▶ _Source_

My video gave doom-scrollers from every corner of the internet the opportunity to commiserate in our communal shortcomings. Many of my commenters expressed similar struggles: “Internship season is the bane of my existence [disdain]”; “Maybe the summer internship is the friends we made along the way”; “No co-ops, only peace and love this summer”; “Thank you for this. It’s rough out here.”
But it seemed that for every TikTok user who shared in my disillusionment, there was another leaving some variant of a hate comment. Their sentiments ranged from unnecessary commentary to flat-out cruelty: “Fortunately I can’t relate or repost”; “You’d be bummed to find out just how many people have both”; “Ha you’re cooked”; “Unemployed then”; “Hate to say it, but I definitely wouldn’t have been able to get a real job out of school without internship experience.” Thanks to the thick skin I grew from years of elementary school bullying, I know that haters are just a sign of my superstardom, and I didn’t take any of these comments too personally.
Another interesting genre of commentary that arose in my comment section was users disagreeing over premises only marginally related to the video. One comment, amassing over 1,100 likes, pessimistically wrote, “I feel so inferior to anyone who has an internship.” In response, a troll quipped back “you are”, prompting a commenting chain that ultimately devolved into childish insults and ‘your mom’ jokes. My interest in this particular exchange has nothing to do with the merit of the claim (a valid outlet of insecurity, but of course nonsensical), but rather the way people on the internet are empowered to bully each other relentlessly from behind the comfort of a screen.
Still, it’s not all bad. Despite the light-hearted intention of my video, I was flooded with words of encouragement from well-meaning users who sought to assure me that an internship was not the end-all, be-all of success. One comment, accruing over 600 likes, wrote, “Everything works out, I promise. I never had one and got a job post-grad. I was always so negative about myself, about not getting one. Just keep your head up and be positive. I promise good things will come.” Another commenter, addressing me as “Baby girl” (unrelatedly, how old do I look?), assured me that “Your pain is valid. What you’re feeling is valid.”
In further glimmers of hope, many returned to the video in the weeks after it was posted to update themselves and their fellow internship-hopefuls about their results: “Just got a summer internship, you guys.” “Finally got an internship offer today… was feeling hopeless before, so it’s not too late, gang.” This motif of ambition is what most stuck with me from my fifteen minutes of fame. Despite the external projection of constant success, especially at a school as pre-professionally oriented as Georgetown, rejection is a natural part of life and an inescapable part of any application process.
For those of us seeking to work in government, the hiring freeze has taken an especially treacherous toll on internship opportunities and flooded the application pool with overqualified candidates who can no longer work federally. But for now, all we can do is keep our heads up, keep applying, and remind ourselves not to get discouraged by a “no.” As cliché as it sounds, rejection really is redirection — I will be working at a local day camp this summer and making way more money than I would have in any corporate office job.
And in between applications, go like my TikTok. I want more clout.

▶ _Working data_
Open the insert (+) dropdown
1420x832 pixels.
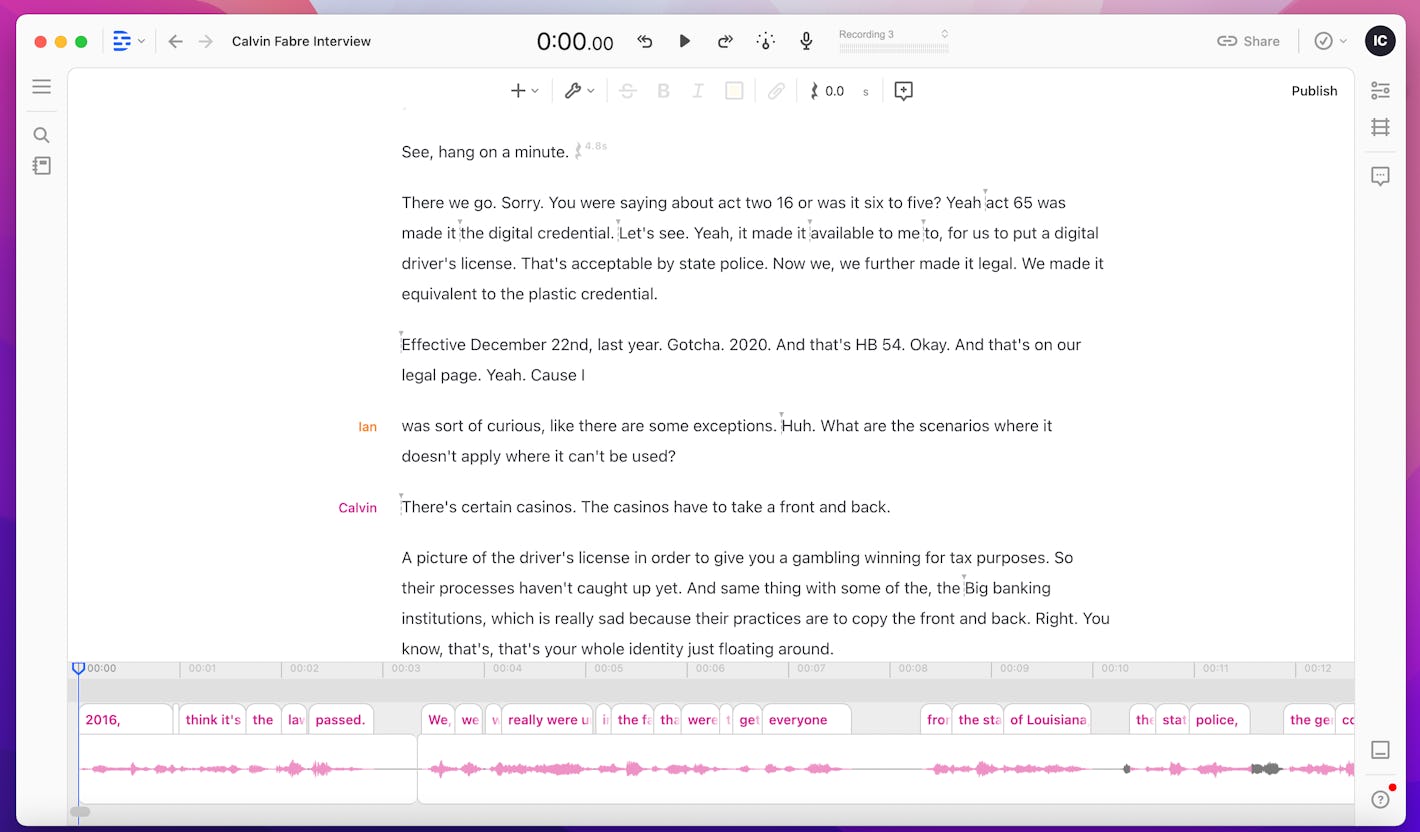(524, 90)
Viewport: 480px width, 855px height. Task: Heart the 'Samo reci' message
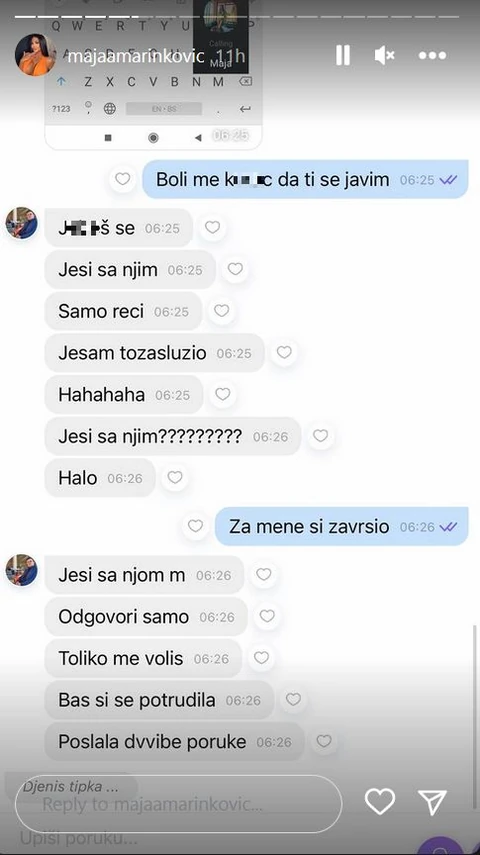pos(221,311)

▶ _Work instructions_
1. Render this sentence from the essay on internship rejection in Spanish: "This motif of ambition is what most stuck with me from my fifteen minutes of fame."
2. Express the lines of the listing in Block 1 as a numbered list, omitting blank lines and leaving out the pictures.

▶ _Solutions_
1. Este motivo de ambición es lo que más se me quedó grabado de mis quince minutos de fama.

2.
1. Open the insert (+) dropdown
2. 1420x832 pixels.
3. (524, 90)
4. Viewport: 480px width, 855px height. Task: Heart the 'Samo reci' message
5. pos(221,311)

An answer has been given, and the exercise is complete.